In the lab frame description one essentially makes use of the hadronic structure
of the virtual photon, manifesting itself in a field theoretic approach in two different 
time orderings assuring gauge- and Lorentz invariance to the amplitudes \cite{piller}.
At small enough $x$ ($x\ll 0.1$) the hand-bag graph contribution gets small.
The interaction then proceeds via the VMD graph where the virtual
photon fluctuates into a $q\bar q$ pair within the "coherence time" 
$\lambda \approx 2\nu /(\mu^2 +Q^2) \approx 1/(2mx)$, where $m$ is the nucleon mass,
$\mu$ the mass of the pair and $\nu$ the lepton energy loss. At small $Q^2$ the
interaction with a free nucleon then proceeds via the $\rho , \omega$, and $\phi$ mesons.

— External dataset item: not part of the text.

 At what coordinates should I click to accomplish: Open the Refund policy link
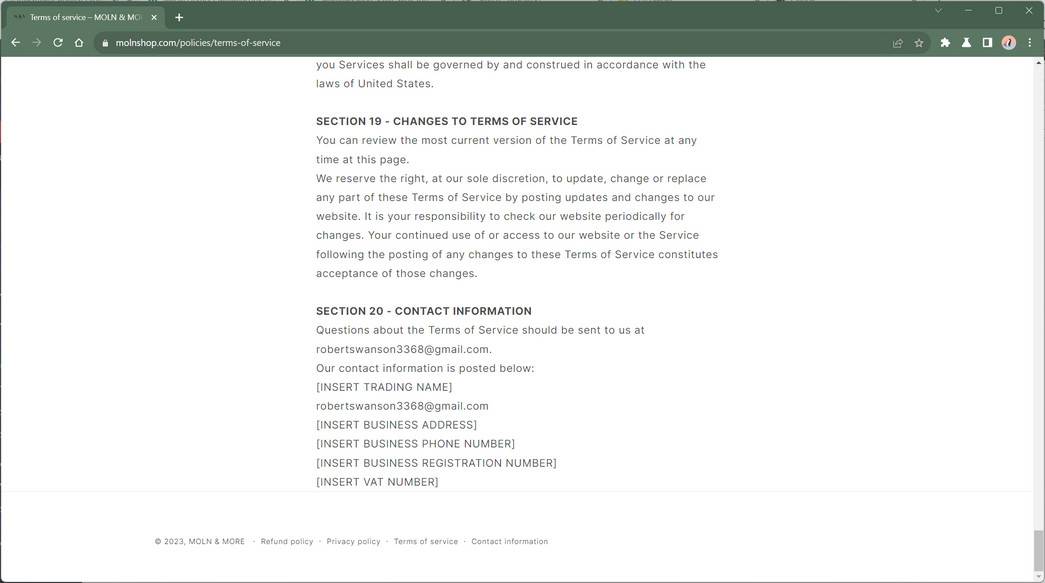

At larger $Q^2$ the $q\bar q$ continuum has to be taken into account to describe the $F^{N}_{2} (x,Q^2)$
data. Including sea quarks $xf_N (x,Q^2)$ only, the nucleon structure function can 
(for small $x$) be written as \cite{ina}
%
\begin{equation}
F_{2}^{N} (x,Q^2) = \sum _{i} e_{i}^{2} xf_N (x,Q^2)=\frac{Q^2 \sigma (\gamma ^{*}N)}
{4\pi ^2 \alpha _{em}}
\end{equation}
With the transverse size of the $q\bar q$ pair frozen during the scattering, 
due to Lorentz contraction, the 
photon-nucleon cross section can be factorized:
\begin{equation}
\sigma (\gamma ^{*}N) = \int_{0}^{1}dz \int d^2 r \left |\psi (z,r)\right|^2 
\sigma_{q\bar qN}(r)
\end{equation}
with the Sudakov variable $z$. The photon wave function $\left |\psi (z,r)\right|^2$ 
can be interpreted as 
the propability of finding a $q\bar q$ state with transverse separation $r$ and a 
momentum fraction $z$ and $(1-z)$ with respect to the virtual photon. The wave function 
can be expressed as \cite{ina} 
\begin{equation}
\left |\psi (z,r)\right|^2 = \frac{3}{2}\frac{\alpha_{em}}{\pi ^2}\sum _{i=1}^{N_f}
e_{i}^2 P(z) a^2 K_{1}(ar)^2
\end{equation}
where $P(z)=z^2+(1-z)^2$ is the splitting function of the gauge boson into the $q\bar q$
pair, $a^2=Q^2 z(1-z)$ and $K_1$ is the modified Bessel function. 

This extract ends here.